Right. She got drunk and raped herself. And, as it turns out, the vomit in her mouth was not her own. I guess she got drunk and insisted that someone else vomit in her mouth too.

For their pains, the three women who pulled her out of that horror were ignored by the district attorney’s office, which decided at the time not to prosecute the case, and threatened for speaking out.


That darned hindsight is always 20/20

Saturday, April 5th, 2008

From a story about the hiring practices of Prichard police chief Lawrence Battiste IV, in today’s Press-Register:

Battiste said that if he had known hiring his brother, sister, cousin and father would be perceived as nepotism, he never would have done it.
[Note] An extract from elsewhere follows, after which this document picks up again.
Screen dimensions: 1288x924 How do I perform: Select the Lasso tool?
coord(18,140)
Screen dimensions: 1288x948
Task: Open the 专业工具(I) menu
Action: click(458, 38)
You just can’t make this stuff up.

Our Infrastructure Is Just Fine, Thank You!

Wednesday, August 1st, 2007

UPDATE: It was I-35W in Minneapolis. 

MSNBC is reporting that a freeway bridge spanning the Mississippi River in Minnesota has collapsed.  The whole damn thing.  At 6:05 pm on a workday.

Well, Crap

Friday, April 20th, 2007

After all the wannabes and false alarms (yeah, I should have remembered that today is the anniversary of Columbine), we have a live one — at least for now.  There is a gunman holed up in Johnson Space Center in Houston.

More Wannabes

Thursday, April 19th, 2007

Not good. 

Hoover High School was locked down for a couple of hours this morning after a student found a written bomb threat in the cafeteria.  Two juniors were arrested and charged with making terrorist threats.  Idiots.

And Homewood High School will be open tomorrow despite rumors about threats to the school and its students.  Authorities have investigated and found nothing to confirm the stories.  I wonder how many kids will be absent.

This Is Sick

Wednesday, April 18th, 2007

MSNBC is reporting that someone has called in a bomb threat to Burruss Hall on the Virginia Tech campus.  The building has been evacuated, and hordes of law enforcement are on the scene.

UPDATE:  Everything is okay, but the students got another bad scare.  Burruss Hall is an administrative building that houses the university president’s office.